Não gostou do ambiente ali. Queria no momento estar descansando em seu apartamento em Londres e não num lugar como aquele. E estava até mais frio do lado de fora. A sua sorte que durante o fim de semana estaria apenas descansando, sem preocupações.

Resolveu tomar um bom banho e depois dormir. Mas quando se deu conta se lembrou de que havia esquecido as ervas de valeriana em seu apartamento. Não saberia como dormiria naquele lugar chato o resto da semana. Suspirou, não compraria em outro lugar se tinha aquele em especial em sua casa.

Quando saiu do banho percebeu que aquele lugar poderia ser muito mais chato do que aparentava. Estava já enjoado dali. Não iria mais dormir, iria sair para conhecer mais o lugar, porque se ficasse ali tentando dormir não agüentaria ficar uma semana lá.

Abriu sua mala procurando algo realmente quente para vestir. Tinha diversas opções, quase toda mala era composta por casacos e sobretudos, havia visto antes de fazer suas malas a previsão do tempo para lá. Mas dentro do quarto sentia até calor, aquele aquecedor deixando tudo extremamente quente, menos a si que por dentro se sentia congelado.

Vestiu-se colocando por último um cachecol branco combinando com o resto da roupa. Pegou as luvas já saindo do quarto silenciosamente. Pegou o elevador, se sentindo bem que não havia muitas pessoas e também não era um cubículo como estava acostumado, era extremamente grande e todo espelhado.

Quando saiu do hotel sentiu o frio em seu rosto e agradeceu por estar tão bem agasalhado ali. Começou a caminhar pelos arredores de onde estava hospedado vendo que era uma região muito rica com diversas pessoas de diversos estilos. Observava vitrines, nada o atraia naquilo tudo, mas com certeza era muito melhor que ficar no hotel se sentindo mal.

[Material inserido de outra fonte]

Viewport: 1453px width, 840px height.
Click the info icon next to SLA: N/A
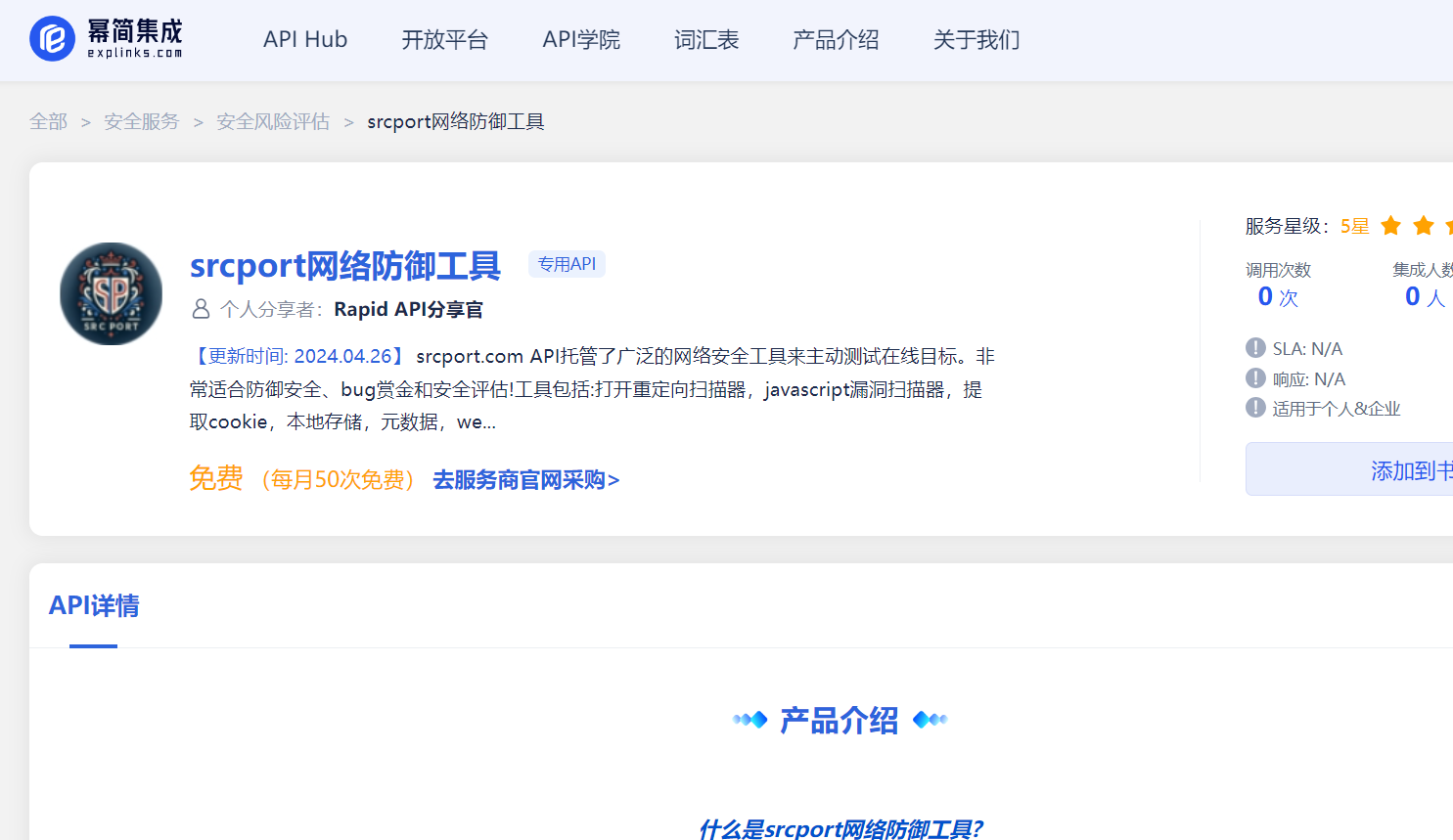pos(1255,348)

No meio daquele frio cortante, Hyde novamente lembrou-se de coisas ruins, era algo inevitável naquele frio que parecia devorar até a alma, num lugar diferente, com pessoas muito diferentes, e para si, a maioria das pessoas eram importunas e muito, mais muito, chatas. Perguntava-se onde seria o lugar perfeito para viver porque ali definitivamente não era e nunca seria ao menos em sua opinião.

Queria morar em algum lugar que as pessoas não fossem tão chatas assim, mas era algo impossível ainda mais na profissão que levava. Todos os dias vendo casos e casos de pessoas chatas até maníacas o fazia odiar a própria raça. Nunca viveria em paz. E com a morte do irmão seu ódio cresceu incontáveis vezes. E cresceu ainda mais pela indiferença da polícia sobre o caso.

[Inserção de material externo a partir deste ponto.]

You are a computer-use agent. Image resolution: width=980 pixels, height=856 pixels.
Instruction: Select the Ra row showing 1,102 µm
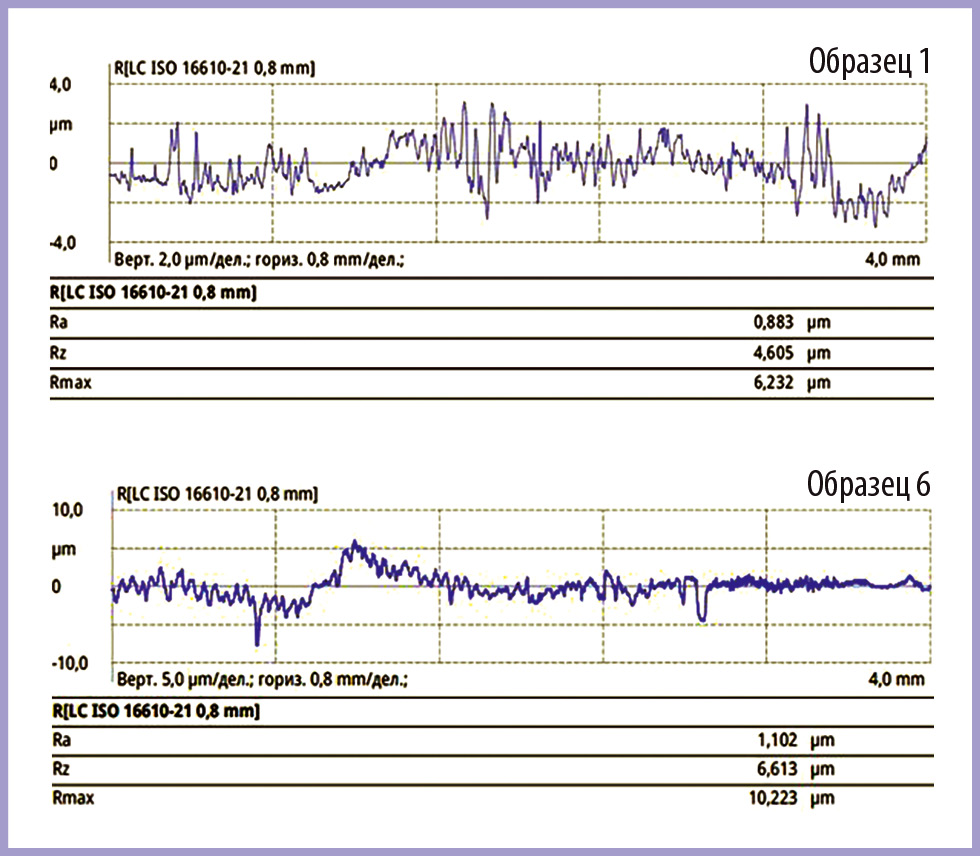pyautogui.click(x=492, y=741)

Era injusto demais. Hyde preferia mesmo que houvesse morrido no lugar do irmão, ao menos seria melhor para o irmão e os pais. Mas como não estava a sete palmos do chão teria que aproveitar o tempo com os pais antes que estes até morressem por desgosto quando desconfiassem de como andam a procura do miserável.

Quando percebeu estava olhando fixamente algum lugar qualquer, e as lágrimas quentes escorriam pelo seu rosto frio. Odiava aquilo tudo, odiava o mundo. Não era de qualquer hora que sentia aquela sensação de desaparecer, era sempre.

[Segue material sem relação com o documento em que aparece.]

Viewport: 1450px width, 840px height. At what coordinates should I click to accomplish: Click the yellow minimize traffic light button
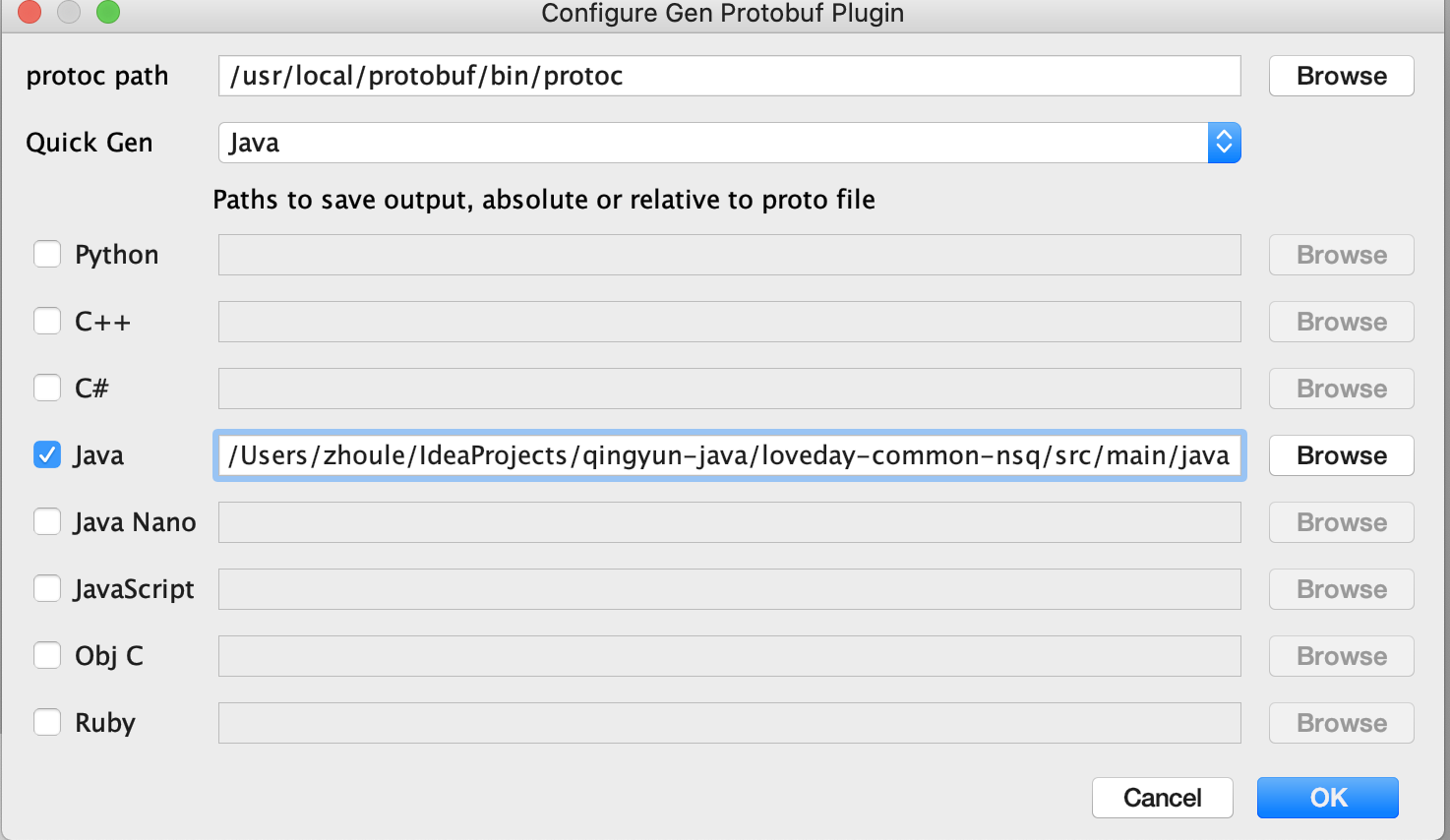68,13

Percebeu que estava ficando tarde e mais frio. Resolveu voltar para o hotel e ir dormir, o cansaço também já começava apontar em todo o seu corpo. Foi fácil voltar para lá não andou muito adiante e também poderia perguntar em qualquer lugar ali, o hotel era o mais famoso da região. O jornal o mandou pagando todos os tipos de despesas e oferecendo apenas do bom e do melhor.

Quando já estava novamente naquele maldito quarto jogou o sobretudo sobre uma poltrona perto da cama, colocou seu pijama e tentou dormir. Mas era difícil já que odiava dormir em lugares desconhecidos, nunca sabia quando alguém poderia o atacar sem mais nem menos. E também mesmo a cama sendo extremamente confortável e macia, não era a sua cama.

Depois de muito lutar contra si mesmo, adormeceu, porém não foi um sono tranquilo, era leve que poderia acordar até com o som de sua respiração.